Mindful

The Center for Mindfulness held its seventh annual International Scientific Conference for Clinicians, Researchers, and Educators in March, and recently issued a call for papers and presentations for next year’s conference, April 7-11, in Worcester, Massachusetts.

Nancy Bardacke, founder of the Mindfulness-Based Childbirth and Parenting Education Program, was among the many presenters at this year’s conference. She and Larissa Duncan—from the Osher Center for Integrative Medicine at the University of California in San Francisco, where Bardacke’s program is now presented—reported on preliminary evidence that suggests mindfulness practice improves mothers’ ability to cope with a crying baby, fatigue and interrupted sleep, breastfeeding, a baby’s admission to neonatal intensive care, and challenges in the changing relationship with a partner. Bardacke is working on a book, Mindful Birthing: Training the Mind, Body, and Heart for Childbirth and Beyond, to be published by HarperCollins in winter 2011.

“Pregnancy, birth, and early parenting is the most transformative period in the adult life cycle,” Bardacke said when I talked to her about the significance of her work. “The experiences that emerge during this time can be some of the most stressful of people’s lives. Nothing really prepares you for it. Mindfulness skills help everyone involved navigate this transition, and are a foundation not only for the uncertainties of the birth itself but also for the new life of parenthood that follows.”

Mindfulness skills help everyone involved navigate this transition, and are a foundation not only for the uncertainties of the birth itself but also for the new life of parenthood that follows.

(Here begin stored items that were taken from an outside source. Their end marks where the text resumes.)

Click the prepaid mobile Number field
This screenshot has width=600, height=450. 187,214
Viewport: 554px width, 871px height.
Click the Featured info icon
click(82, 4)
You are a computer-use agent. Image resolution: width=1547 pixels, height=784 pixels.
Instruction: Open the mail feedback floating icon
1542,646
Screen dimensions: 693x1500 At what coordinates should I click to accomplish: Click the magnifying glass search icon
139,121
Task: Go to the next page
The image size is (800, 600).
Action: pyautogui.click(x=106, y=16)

Bardacke was a nurse–midwife with a background in yoga and meditation when she took a Mindfulness-Based Stress Reduction (MBSR) course for health professionals in 1994, and decided it was time to develop a comparable program for childbirth. She “kept the essential elements and morphed it into something that would work for expectant couples. Whereas MBSR addresses an individual’s health, in our program two, really three, people are involved.” She began Mindfulness-Based Childbirth and Parenting (MBCP) in 1998 and has taught it continuously since then. It includes an introductory session, nine weekly classes before birth, an all-day practice session, and a reunion class following birth. She also offers one-day and weekend courses for parents and health professionals.

Bardacke feels confident that longitudinal studies of mindfulness applied to the childbirth process will show a range of benefits to the mother, the child, and the couple. She feels it is time for this methodology to become more widespread, and has started a professional development and training program for MBCP. “Most people having children take childbirth education,” Bardacke says. “What a wonderful opportunity to teach skills that can last a lifetime. This is bigger than just focusing on mindful birth. Through practice, we can interrupt intergenerational patterns of dysfunction. This is violence prevention, shaken-baby prevention, family-breakup prevention. It’s another means of helping create a more peaceful society.”